In effect, the America House was a physical symbol of public diplomacy, a term that at that time was still unknown. Of possible relevance today, the prestige of the America House as an American cultural institution reflected on its director in the Frankfurt community. Next to the American Consul General, the director of the America House was the best-known and most recognized American official in Frankfurt (despite the huge U.S. military presence in the city). Representing the America House enabled its director to communicate easily and directly with the political, cultural and media leadership in the community.

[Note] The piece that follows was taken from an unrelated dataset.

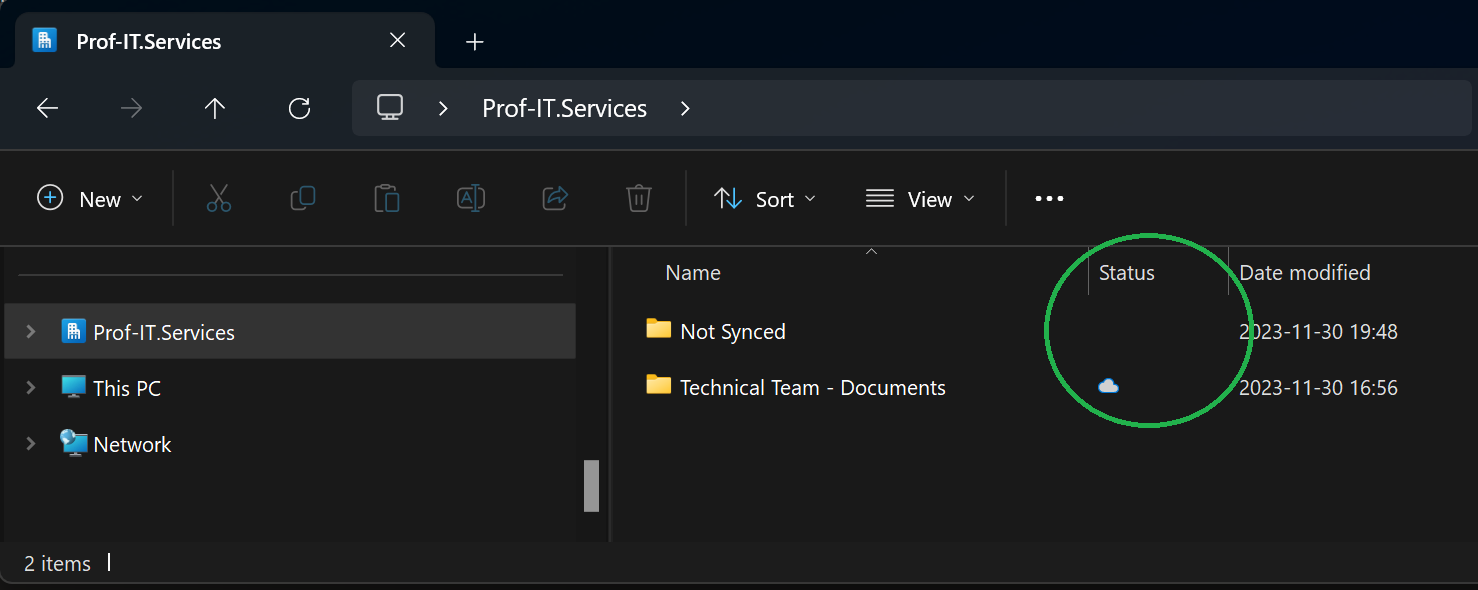Click the cloud status icon
The height and width of the screenshot is (590, 1478).
pyautogui.click(x=1108, y=386)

Over time, as the city regained its cultural and social infrastructure, the America House, still a highly respected institution, converted itself into a center of information and cultural expression about the United States. Library collections were reduced and specialized, lectures and conferences focused on America, exhibits and concerts concerned themselves with American artistic expression (very similar to what the Alliance Francaise is today). The America House director retained the prestige and influence represented by the institution that he headed.
Berlin – 1967
Berlin in 1967 was a radically changed city from the one I had experienced in the 1950s. The most visible and certainly the most tragic feature was the Wall that now divided Berlin into two cities, in two different and unfriendly countries. Since its erection in 1961, the Wall had by 1967 become a political, economic, social and cultural reality that Berliners had learned to live with. Beyond that, and equally critical for an American diplomat concerned with human relationships, the close friendship between Berliners and their American partners had severely deteriorated. Whereas most Berliners continued to feel safe and grateful in the presence of the Americans as their only protectors against the Soviet threat, an active and vocal minority of mostly young people had turned against the United States and what it stood for in the world.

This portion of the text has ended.